= Your assignment =
Determine how many lines in the records hold "button", and give that number with nothing added.

Records contained in a dataset
--
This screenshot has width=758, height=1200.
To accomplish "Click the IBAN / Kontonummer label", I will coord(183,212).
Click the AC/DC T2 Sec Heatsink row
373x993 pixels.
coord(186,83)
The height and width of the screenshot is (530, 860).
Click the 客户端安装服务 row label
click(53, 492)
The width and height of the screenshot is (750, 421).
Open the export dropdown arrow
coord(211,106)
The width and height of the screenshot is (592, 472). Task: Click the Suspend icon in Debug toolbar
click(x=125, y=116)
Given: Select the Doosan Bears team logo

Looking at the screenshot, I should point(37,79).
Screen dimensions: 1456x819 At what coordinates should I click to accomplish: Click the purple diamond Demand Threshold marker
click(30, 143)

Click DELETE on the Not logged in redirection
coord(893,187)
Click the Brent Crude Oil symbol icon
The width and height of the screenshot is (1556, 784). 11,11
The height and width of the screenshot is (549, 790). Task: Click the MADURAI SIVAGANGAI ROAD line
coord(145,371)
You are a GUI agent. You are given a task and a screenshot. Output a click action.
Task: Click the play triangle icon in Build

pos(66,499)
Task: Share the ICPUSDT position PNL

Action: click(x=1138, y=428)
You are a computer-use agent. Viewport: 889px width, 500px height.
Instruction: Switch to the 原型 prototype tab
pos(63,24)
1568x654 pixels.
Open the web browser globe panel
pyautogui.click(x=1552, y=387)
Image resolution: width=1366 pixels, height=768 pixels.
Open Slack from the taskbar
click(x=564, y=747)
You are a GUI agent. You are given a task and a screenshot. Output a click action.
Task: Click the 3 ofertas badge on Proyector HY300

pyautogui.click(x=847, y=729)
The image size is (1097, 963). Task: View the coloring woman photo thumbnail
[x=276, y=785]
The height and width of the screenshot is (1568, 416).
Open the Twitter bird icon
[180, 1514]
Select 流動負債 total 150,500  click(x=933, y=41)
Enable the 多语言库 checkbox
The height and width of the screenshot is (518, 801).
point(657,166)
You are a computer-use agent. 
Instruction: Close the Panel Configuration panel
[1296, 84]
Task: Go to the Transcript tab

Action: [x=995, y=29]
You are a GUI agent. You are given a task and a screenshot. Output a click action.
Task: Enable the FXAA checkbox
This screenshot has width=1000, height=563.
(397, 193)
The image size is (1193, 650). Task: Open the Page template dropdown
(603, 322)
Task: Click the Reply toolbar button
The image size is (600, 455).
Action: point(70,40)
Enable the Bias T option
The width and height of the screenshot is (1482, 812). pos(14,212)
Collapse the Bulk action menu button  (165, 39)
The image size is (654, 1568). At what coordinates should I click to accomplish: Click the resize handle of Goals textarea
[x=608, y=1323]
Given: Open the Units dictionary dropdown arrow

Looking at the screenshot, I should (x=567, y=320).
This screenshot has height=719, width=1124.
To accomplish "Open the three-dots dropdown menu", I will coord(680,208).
--
= Result for this exercise =
2